__EXERCISE DATA__:
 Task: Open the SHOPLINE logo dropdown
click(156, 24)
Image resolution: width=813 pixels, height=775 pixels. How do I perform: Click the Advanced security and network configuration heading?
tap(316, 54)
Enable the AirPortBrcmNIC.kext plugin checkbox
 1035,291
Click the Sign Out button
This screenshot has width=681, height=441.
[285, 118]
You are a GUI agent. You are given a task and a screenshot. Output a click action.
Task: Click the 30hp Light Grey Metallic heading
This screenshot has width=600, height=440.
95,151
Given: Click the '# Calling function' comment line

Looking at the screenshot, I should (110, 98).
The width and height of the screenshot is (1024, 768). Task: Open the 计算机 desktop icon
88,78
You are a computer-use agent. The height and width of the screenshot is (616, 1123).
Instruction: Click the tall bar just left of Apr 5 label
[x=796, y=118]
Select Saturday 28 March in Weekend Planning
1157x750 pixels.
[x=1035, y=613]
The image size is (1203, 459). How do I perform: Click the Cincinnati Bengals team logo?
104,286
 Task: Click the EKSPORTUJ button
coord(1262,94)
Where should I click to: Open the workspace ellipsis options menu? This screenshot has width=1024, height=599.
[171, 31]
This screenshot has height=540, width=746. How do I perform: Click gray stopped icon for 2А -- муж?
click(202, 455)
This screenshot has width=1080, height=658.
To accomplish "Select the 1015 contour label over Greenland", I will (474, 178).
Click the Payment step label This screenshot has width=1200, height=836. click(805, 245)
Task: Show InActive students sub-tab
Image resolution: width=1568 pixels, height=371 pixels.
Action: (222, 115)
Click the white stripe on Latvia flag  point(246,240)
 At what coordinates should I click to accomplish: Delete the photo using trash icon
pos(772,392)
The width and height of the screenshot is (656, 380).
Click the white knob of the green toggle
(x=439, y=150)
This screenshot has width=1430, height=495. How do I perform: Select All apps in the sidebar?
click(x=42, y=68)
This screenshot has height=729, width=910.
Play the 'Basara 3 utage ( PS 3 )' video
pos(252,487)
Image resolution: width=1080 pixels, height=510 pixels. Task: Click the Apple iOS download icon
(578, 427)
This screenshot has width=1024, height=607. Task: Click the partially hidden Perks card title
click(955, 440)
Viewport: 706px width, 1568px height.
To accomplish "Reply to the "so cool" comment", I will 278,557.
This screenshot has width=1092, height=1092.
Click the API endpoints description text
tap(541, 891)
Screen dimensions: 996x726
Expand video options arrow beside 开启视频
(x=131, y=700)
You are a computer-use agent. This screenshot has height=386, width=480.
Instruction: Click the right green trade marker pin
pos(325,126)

__EXERCISE REQUIREMENTS__:
An exact copy of all the records is the only acceptable answer.

__WRITTEN RESPONSE__:
 Task: Open the SHOPLINE logo dropdown
click(156, 24)
Image resolution: width=813 pixels, height=775 pixels. How do I perform: Click the Advanced security and network configuration heading?
tap(316, 54)
Enable the AirPortBrcmNIC.kext plugin checkbox
 1035,291
Click the Sign Out button
This screenshot has width=681, height=441.
[285, 118]
You are a GUI agent. You are given a task and a screenshot. Output a click action.
Task: Click the 30hp Light Grey Metallic heading
This screenshot has width=600, height=440.
95,151
Given: Click the '# Calling function' comment line

Looking at the screenshot, I should (110, 98).
The width and height of the screenshot is (1024, 768). Task: Open the 计算机 desktop icon
88,78
You are a computer-use agent. The height and width of the screenshot is (616, 1123).
Instruction: Click the tall bar just left of Apr 5 label
[x=796, y=118]
Select Saturday 28 March in Weekend Planning
1157x750 pixels.
[x=1035, y=613]
The image size is (1203, 459). How do I perform: Click the Cincinnati Bengals team logo?
104,286
 Task: Click the EKSPORTUJ button
coord(1262,94)
Where should I click to: Open the workspace ellipsis options menu? This screenshot has width=1024, height=599.
[171, 31]
This screenshot has height=540, width=746. How do I perform: Click gray stopped icon for 2А -- муж?
click(202, 455)
This screenshot has width=1080, height=658.
To accomplish "Select the 1015 contour label over Greenland", I will (474, 178).
Click the Payment step label This screenshot has width=1200, height=836. click(805, 245)
Task: Show InActive students sub-tab
Image resolution: width=1568 pixels, height=371 pixels.
Action: (222, 115)
Click the white stripe on Latvia flag  point(246,240)
 At what coordinates should I click to accomplish: Delete the photo using trash icon
pos(772,392)
The width and height of the screenshot is (656, 380).
Click the white knob of the green toggle
(x=439, y=150)
This screenshot has width=1430, height=495. How do I perform: Select All apps in the sidebar?
click(x=42, y=68)
This screenshot has height=729, width=910.
Play the 'Basara 3 utage ( PS 3 )' video
pos(252,487)
Image resolution: width=1080 pixels, height=510 pixels. Task: Click the Apple iOS download icon
(578, 427)
This screenshot has width=1024, height=607. Task: Click the partially hidden Perks card title
click(955, 440)
Viewport: 706px width, 1568px height.
To accomplish "Reply to the "so cool" comment", I will 278,557.
This screenshot has width=1092, height=1092.
Click the API endpoints description text
tap(541, 891)
Screen dimensions: 996x726
Expand video options arrow beside 开启视频
(x=131, y=700)
You are a computer-use agent. This screenshot has height=386, width=480.
Instruction: Click the right green trade marker pin
pos(325,126)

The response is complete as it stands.